Hal lain yang sangat menggoda saya adalah, saat menjelang Pilkada Banten 2006. Saya memang melaksanakan prinsip tawashaw bil-haq tawashaw bil-shabri (saling menasehati dalam hal kebenaran dan kesabaran). Saat itu saya mengetahui dengan nyata bahwa adanya rencana praktek korupsi. Kemudian saya mencegahnya dengan mengatakan bahwa apa yang akan dilakukannya pasti akan terbongkar. Karena itu saya minta untuk tidak dilakukan.

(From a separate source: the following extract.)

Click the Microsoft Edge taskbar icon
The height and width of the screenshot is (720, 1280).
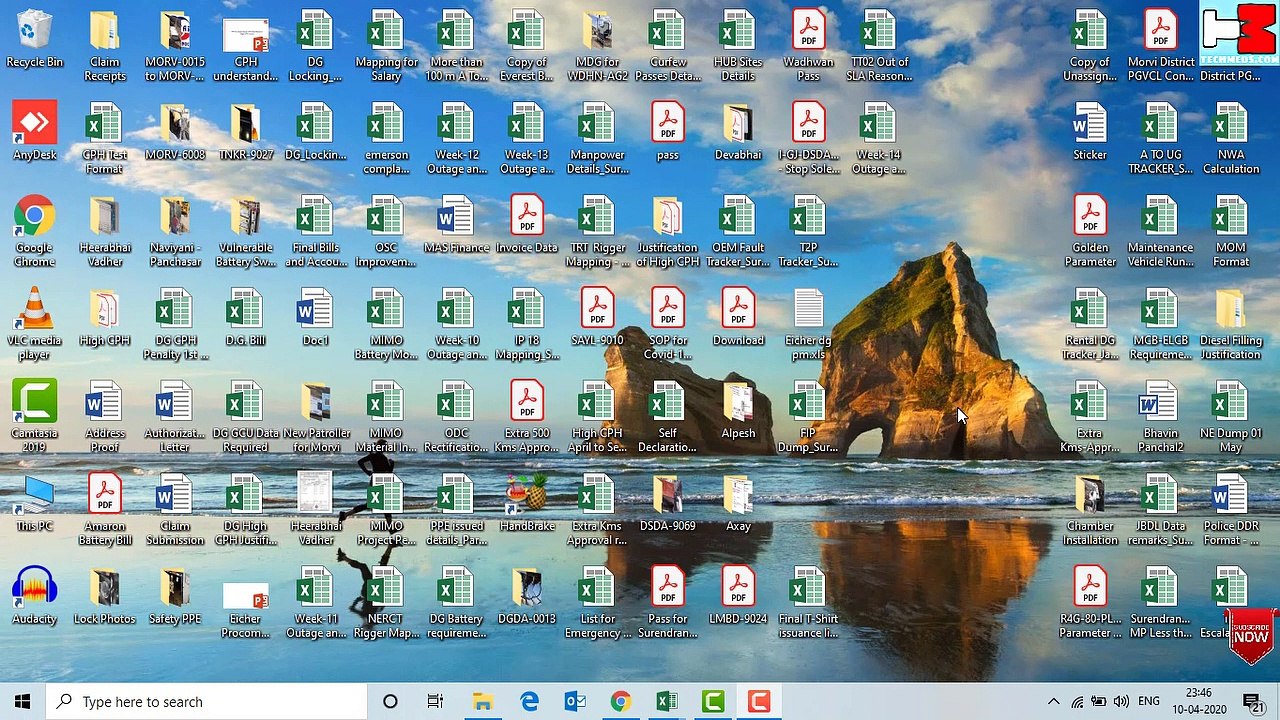[529, 702]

Apalagi berita tentang adanya praktek korupsi di tubuh KPU Banten saat itu begitu santer diberitakan di Koran-koran. Eeh... besok harinya saya didatangi oleh seseorang dengan membawa uang sebesar Rp 40.000.000 (empat puluh juta rupiah), sambil menegaskan bahwa sebenarnya uang yang akan diberikan kepada saya itu jumlahnya Rp 100.000.000 (seratus juta rupiah). Tapi yang Rp 60.000.000 (enam puluh juta rupiah) baru akan diberikan besok harinya.
Alhamdulillah, uang tersebut berhasil saya kembalikan lagi kepada yang memberikan. Dan, saat saya mau mengembalikan sejumlah uang tersebut, ini yang sangat berat, saya sedang kekurangan uang sebesar Rp 1.000.000 (satu juta rupiah) untuk membeli kasur. Saya tidak jadi mengganti kasur lusuh saya dengan kasur baru, karena harga kasur saat itu Rp 3.500.000 (tiga juta lima ratus ribu rupiah), sementara saya hanya mempunyai uang sebesar 2.500.000 (dua juta lima ratus ribu rupiah).
Begitulah sedikit cuplikan yang terjadi pada penggalan perjalanan hidup saya. Semoga ada manfaat buat saya dan keluarga saya. Dan semoga juga Allah SWT melindungi bangsa ini dari mereka yang hobi membuat fitnah, serta menyebarkannya kepada khalayak dengan memanfaatkan kecanggihan teknologi informasi yang kini berkembang. Wallahu a'lam.